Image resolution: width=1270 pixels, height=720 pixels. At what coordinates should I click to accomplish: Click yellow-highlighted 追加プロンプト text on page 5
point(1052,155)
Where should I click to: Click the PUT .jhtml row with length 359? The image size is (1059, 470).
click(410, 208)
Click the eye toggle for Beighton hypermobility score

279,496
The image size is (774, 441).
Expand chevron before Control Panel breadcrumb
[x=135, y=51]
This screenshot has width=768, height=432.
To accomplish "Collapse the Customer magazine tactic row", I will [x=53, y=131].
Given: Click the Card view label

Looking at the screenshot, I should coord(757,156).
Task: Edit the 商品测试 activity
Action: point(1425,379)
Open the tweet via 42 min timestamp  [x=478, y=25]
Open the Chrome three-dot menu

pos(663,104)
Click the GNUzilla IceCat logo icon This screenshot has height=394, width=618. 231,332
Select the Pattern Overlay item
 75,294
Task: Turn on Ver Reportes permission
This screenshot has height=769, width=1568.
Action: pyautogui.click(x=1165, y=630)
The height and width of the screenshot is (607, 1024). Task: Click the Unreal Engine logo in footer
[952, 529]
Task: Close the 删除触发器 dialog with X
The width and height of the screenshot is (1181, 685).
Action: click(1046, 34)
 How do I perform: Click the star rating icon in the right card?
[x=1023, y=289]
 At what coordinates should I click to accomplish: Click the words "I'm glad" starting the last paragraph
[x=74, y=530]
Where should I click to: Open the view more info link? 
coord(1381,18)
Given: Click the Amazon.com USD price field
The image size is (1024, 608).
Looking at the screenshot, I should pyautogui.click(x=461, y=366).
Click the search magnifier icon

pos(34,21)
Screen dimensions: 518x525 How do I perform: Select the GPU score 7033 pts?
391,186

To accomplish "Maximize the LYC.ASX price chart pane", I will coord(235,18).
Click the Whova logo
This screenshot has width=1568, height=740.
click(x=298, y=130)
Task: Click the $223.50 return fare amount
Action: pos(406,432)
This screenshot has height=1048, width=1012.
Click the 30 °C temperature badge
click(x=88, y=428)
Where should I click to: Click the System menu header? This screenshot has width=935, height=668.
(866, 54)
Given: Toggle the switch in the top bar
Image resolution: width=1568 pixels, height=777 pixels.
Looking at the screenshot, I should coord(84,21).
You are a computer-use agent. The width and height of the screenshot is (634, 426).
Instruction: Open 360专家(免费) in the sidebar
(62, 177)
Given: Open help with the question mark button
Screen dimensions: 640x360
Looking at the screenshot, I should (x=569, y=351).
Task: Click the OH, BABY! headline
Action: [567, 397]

» **ACTIVITY**
The whole listing should be transcribed word for word.

» **ANSWER FOR THIS EXERCISE**
Image resolution: width=1270 pixels, height=720 pixels. At what coordinates should I click to accomplish: Click yellow-highlighted 追加プロンプト text on page 5
point(1052,155)
Where should I click to: Click the PUT .jhtml row with length 359? The image size is (1059, 470).
click(410, 208)
Click the eye toggle for Beighton hypermobility score

279,496
The image size is (774, 441).
Expand chevron before Control Panel breadcrumb
[x=135, y=51]
This screenshot has width=768, height=432.
To accomplish "Collapse the Customer magazine tactic row", I will [x=53, y=131].
Given: Click the Card view label

Looking at the screenshot, I should coord(757,156).
Task: Edit the 商品测试 activity
Action: point(1425,379)
Open the tweet via 42 min timestamp  [x=478, y=25]
Open the Chrome three-dot menu

pos(663,104)
Click the GNUzilla IceCat logo icon This screenshot has height=394, width=618. 231,332
Select the Pattern Overlay item
 75,294
Task: Turn on Ver Reportes permission
This screenshot has height=769, width=1568.
Action: pyautogui.click(x=1165, y=630)
The height and width of the screenshot is (607, 1024). Task: Click the Unreal Engine logo in footer
[952, 529]
Task: Close the 删除触发器 dialog with X
The width and height of the screenshot is (1181, 685).
Action: click(1046, 34)
 How do I perform: Click the star rating icon in the right card?
[x=1023, y=289]
 At what coordinates should I click to accomplish: Click the words "I'm glad" starting the last paragraph
[x=74, y=530]
Where should I click to: Open the view more info link? 
coord(1381,18)
Given: Click the Amazon.com USD price field
The image size is (1024, 608).
Looking at the screenshot, I should pyautogui.click(x=461, y=366).
Click the search magnifier icon

pos(34,21)
Screen dimensions: 518x525 How do I perform: Select the GPU score 7033 pts?
391,186

To accomplish "Maximize the LYC.ASX price chart pane", I will coord(235,18).
Click the Whova logo
This screenshot has width=1568, height=740.
click(x=298, y=130)
Task: Click the $223.50 return fare amount
Action: pos(406,432)
This screenshot has height=1048, width=1012.
Click the 30 °C temperature badge
click(x=88, y=428)
Where should I click to: Click the System menu header? This screenshot has width=935, height=668.
(866, 54)
Given: Toggle the switch in the top bar
Image resolution: width=1568 pixels, height=777 pixels.
Looking at the screenshot, I should coord(84,21).
You are a computer-use agent. The width and height of the screenshot is (634, 426).
Instruction: Open 360专家(免费) in the sidebar
(62, 177)
Given: Open help with the question mark button
Screen dimensions: 640x360
Looking at the screenshot, I should (x=569, y=351).
Task: Click the OH, BABY! headline
Action: [567, 397]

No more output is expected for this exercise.